» ABOUT THIS TASK:
Only an exact, line-for-line copy of the data will serve as the answer.

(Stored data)
Content starts
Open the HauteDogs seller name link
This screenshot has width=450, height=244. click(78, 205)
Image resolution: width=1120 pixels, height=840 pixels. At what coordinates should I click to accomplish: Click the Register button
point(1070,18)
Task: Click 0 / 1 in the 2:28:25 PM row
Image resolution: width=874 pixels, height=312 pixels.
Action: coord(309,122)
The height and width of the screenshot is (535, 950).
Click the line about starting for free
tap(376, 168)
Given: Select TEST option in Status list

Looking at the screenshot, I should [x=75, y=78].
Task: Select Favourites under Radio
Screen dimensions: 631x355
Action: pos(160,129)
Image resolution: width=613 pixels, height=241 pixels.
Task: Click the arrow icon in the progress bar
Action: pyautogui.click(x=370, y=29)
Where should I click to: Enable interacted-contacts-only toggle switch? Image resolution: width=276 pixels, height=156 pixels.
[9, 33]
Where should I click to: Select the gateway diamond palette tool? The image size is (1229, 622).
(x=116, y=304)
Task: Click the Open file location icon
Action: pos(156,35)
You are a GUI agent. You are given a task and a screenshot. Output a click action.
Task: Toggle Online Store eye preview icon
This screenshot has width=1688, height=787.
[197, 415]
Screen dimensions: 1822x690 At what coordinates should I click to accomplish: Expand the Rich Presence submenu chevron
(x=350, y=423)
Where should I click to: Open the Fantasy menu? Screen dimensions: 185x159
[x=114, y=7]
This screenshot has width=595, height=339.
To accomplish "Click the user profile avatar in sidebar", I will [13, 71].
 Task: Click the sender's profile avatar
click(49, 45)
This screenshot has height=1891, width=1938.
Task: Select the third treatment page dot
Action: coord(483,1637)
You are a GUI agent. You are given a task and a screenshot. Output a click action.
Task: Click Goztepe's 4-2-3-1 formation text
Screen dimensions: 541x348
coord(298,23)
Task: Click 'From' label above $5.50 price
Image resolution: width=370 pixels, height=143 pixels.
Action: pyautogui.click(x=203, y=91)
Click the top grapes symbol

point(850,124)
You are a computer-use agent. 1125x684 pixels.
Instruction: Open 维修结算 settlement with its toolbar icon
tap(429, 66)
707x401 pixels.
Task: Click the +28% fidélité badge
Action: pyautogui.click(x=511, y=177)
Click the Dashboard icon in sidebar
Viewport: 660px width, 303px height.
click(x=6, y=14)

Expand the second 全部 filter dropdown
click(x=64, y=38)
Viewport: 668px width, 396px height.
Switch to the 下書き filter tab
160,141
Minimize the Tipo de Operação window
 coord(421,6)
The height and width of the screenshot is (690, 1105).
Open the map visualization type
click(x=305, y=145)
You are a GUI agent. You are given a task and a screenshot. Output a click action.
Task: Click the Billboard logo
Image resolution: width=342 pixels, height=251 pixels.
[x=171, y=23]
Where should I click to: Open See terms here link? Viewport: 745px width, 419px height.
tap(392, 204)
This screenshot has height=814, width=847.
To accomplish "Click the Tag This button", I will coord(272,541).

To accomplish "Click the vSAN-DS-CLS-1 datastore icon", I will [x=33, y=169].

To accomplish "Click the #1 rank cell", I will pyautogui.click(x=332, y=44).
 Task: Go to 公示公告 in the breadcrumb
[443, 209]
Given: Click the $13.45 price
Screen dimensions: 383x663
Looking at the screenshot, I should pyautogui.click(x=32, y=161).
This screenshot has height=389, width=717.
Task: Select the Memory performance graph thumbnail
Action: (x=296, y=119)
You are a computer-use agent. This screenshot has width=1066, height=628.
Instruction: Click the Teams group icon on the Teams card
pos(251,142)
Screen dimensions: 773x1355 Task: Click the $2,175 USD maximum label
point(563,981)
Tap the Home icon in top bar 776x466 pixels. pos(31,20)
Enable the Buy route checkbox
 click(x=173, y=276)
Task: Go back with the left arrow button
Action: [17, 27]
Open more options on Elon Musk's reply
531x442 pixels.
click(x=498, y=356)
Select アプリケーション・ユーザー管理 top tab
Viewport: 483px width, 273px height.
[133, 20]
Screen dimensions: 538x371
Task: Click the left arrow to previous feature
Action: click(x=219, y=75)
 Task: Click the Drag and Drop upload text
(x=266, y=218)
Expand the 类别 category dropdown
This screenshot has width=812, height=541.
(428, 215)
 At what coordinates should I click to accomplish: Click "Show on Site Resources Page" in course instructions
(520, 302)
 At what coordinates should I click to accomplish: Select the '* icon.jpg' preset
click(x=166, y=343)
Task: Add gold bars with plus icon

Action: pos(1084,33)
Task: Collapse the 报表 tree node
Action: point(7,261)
Content ends
» FINISHED EXERCISE:
Open the HauteDogs seller name link
This screenshot has width=450, height=244. click(78, 205)
Image resolution: width=1120 pixels, height=840 pixels. At what coordinates should I click to accomplish: Click the Register button
point(1070,18)
Task: Click 0 / 1 in the 2:28:25 PM row
Image resolution: width=874 pixels, height=312 pixels.
Action: coord(309,122)
The height and width of the screenshot is (535, 950).
Click the line about starting for free
tap(376, 168)
Given: Select TEST option in Status list

Looking at the screenshot, I should [x=75, y=78].
Task: Select Favourites under Radio
Screen dimensions: 631x355
Action: pos(160,129)
Image resolution: width=613 pixels, height=241 pixels.
Task: Click the arrow icon in the progress bar
Action: pyautogui.click(x=370, y=29)
Where should I click to: Enable interacted-contacts-only toggle switch? Image resolution: width=276 pixels, height=156 pixels.
[9, 33]
Where should I click to: Select the gateway diamond palette tool? The image size is (1229, 622).
(x=116, y=304)
Task: Click the Open file location icon
Action: pos(156,35)
You are a GUI agent. You are given a task and a screenshot. Output a click action.
Task: Toggle Online Store eye preview icon
This screenshot has width=1688, height=787.
[197, 415]
Screen dimensions: 1822x690 At what coordinates should I click to accomplish: Expand the Rich Presence submenu chevron
(x=350, y=423)
Where should I click to: Open the Fantasy menu? Screen dimensions: 185x159
[x=114, y=7]
This screenshot has width=595, height=339.
To accomplish "Click the user profile avatar in sidebar", I will [13, 71].
 Task: Click the sender's profile avatar
click(49, 45)
This screenshot has height=1891, width=1938.
Task: Select the third treatment page dot
Action: coord(483,1637)
You are a GUI agent. You are given a task and a screenshot. Output a click action.
Task: Click Goztepe's 4-2-3-1 formation text
Screen dimensions: 541x348
coord(298,23)
Task: Click 'From' label above $5.50 price
Image resolution: width=370 pixels, height=143 pixels.
Action: pyautogui.click(x=203, y=91)
Click the top grapes symbol

point(850,124)
You are a computer-use agent. 1125x684 pixels.
Instruction: Open 维修结算 settlement with its toolbar icon
tap(429, 66)
707x401 pixels.
Task: Click the +28% fidélité badge
Action: pyautogui.click(x=511, y=177)
Click the Dashboard icon in sidebar
Viewport: 660px width, 303px height.
click(x=6, y=14)

Expand the second 全部 filter dropdown
click(x=64, y=38)
Viewport: 668px width, 396px height.
Switch to the 下書き filter tab
160,141
Minimize the Tipo de Operação window
 coord(421,6)
The height and width of the screenshot is (690, 1105).
Open the map visualization type
click(x=305, y=145)
You are a GUI agent. You are given a task and a screenshot. Output a click action.
Task: Click the Billboard logo
Image resolution: width=342 pixels, height=251 pixels.
[x=171, y=23]
Where should I click to: Open See terms here link? Viewport: 745px width, 419px height.
tap(392, 204)
This screenshot has height=814, width=847.
To accomplish "Click the Tag This button", I will coord(272,541).

To accomplish "Click the vSAN-DS-CLS-1 datastore icon", I will [x=33, y=169].

To accomplish "Click the #1 rank cell", I will pyautogui.click(x=332, y=44).
 Task: Go to 公示公告 in the breadcrumb
[443, 209]
Given: Click the $13.45 price
Screen dimensions: 383x663
Looking at the screenshot, I should pyautogui.click(x=32, y=161).
This screenshot has height=389, width=717.
Task: Select the Memory performance graph thumbnail
Action: (x=296, y=119)
You are a computer-use agent. This screenshot has width=1066, height=628.
Instruction: Click the Teams group icon on the Teams card
pos(251,142)
Screen dimensions: 773x1355 Task: Click the $2,175 USD maximum label
point(563,981)
Tap the Home icon in top bar 776x466 pixels. pos(31,20)
Enable the Buy route checkbox
 click(x=173, y=276)
Task: Go back with the left arrow button
Action: [17, 27]
Open more options on Elon Musk's reply
531x442 pixels.
click(x=498, y=356)
Select アプリケーション・ユーザー管理 top tab
Viewport: 483px width, 273px height.
[133, 20]
Screen dimensions: 538x371
Task: Click the left arrow to previous feature
Action: click(x=219, y=75)
 Task: Click the Drag and Drop upload text
(x=266, y=218)
Expand the 类别 category dropdown
This screenshot has width=812, height=541.
(428, 215)
 At what coordinates should I click to accomplish: Click "Show on Site Resources Page" in course instructions
(520, 302)
 At what coordinates should I click to accomplish: Select the '* icon.jpg' preset
click(x=166, y=343)
Task: Add gold bars with plus icon

Action: pos(1084,33)
Task: Collapse the 报表 tree node
Action: point(7,261)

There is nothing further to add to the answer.